We’ve once again experienced an abrupt mash-up of the seasons here in the Midwest. True fall weather has been fleeting, and it seems like we’ve moved directly and too quickly into winter. For those people, like me, who think autumn is the best season of the year — well, we feel cheated. We know Old Man Winter is going to arrive sooner or later, but can’t he at least wait until after we’ve had our Thanksgiving dinner before he hits us with freezing rain and another round of “wintry mix”?
If you’re in the Midwest, brace yourself, because it’s too cold too soon . . . again.
Grandma Neal often said: “Patience is a virtue, possess it if you can; it’s seldom found in woman, but never found in man.”
Winter in the Midwest has a way of teaching patience.
Consider freezing rain. When it hits, as it did this morning, there’s not much you can do. With your car windows and windshield covered in a thick coat of wet ice, you’ve got to wait until the defroster melts part of the ice before you can even start scraping. And you’d better take you time walking, too.
Is power outages. We are having one tonight as we weather the latest Winter Storm of the Century.

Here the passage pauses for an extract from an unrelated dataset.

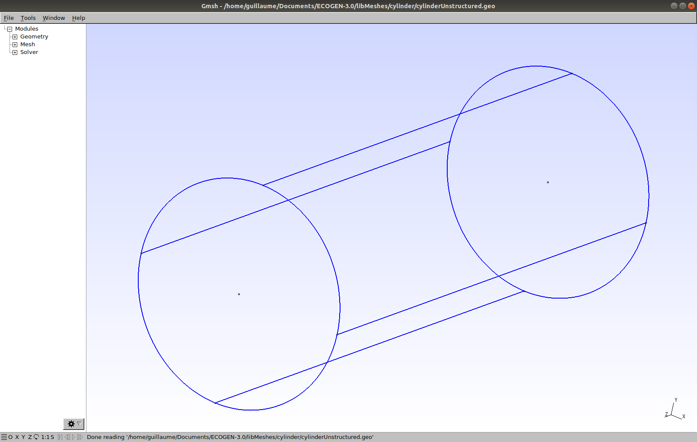The width and height of the screenshot is (697, 442).
Task: Click the rewind to first step control
Action: [60, 437]
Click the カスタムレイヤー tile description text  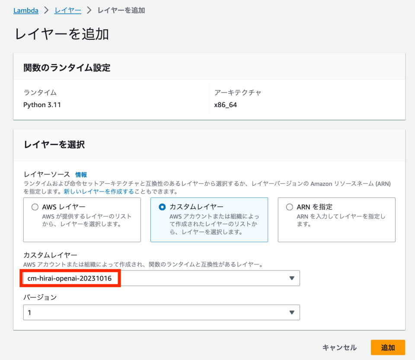pyautogui.click(x=214, y=224)
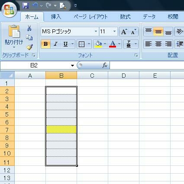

It has been cold and raining steadily for hours, and everything outside is encased in ice. Just as I was going to watch the Illinois-Penn State game, the lights flickered briefly, then died. Obviously, the weight of the ice has pulled down power lines, just as it will pull down tree limbs. Whatever happened, it was enough to affect our entire subdivision. A look out the window confirms there are no lights on anywhere. I’m betting power won’t be restored for hours.
So, we sit in the darkness, listening to the drumming of the rain that caused the darkness in the first place. Yet another reason why freezing rain sucks.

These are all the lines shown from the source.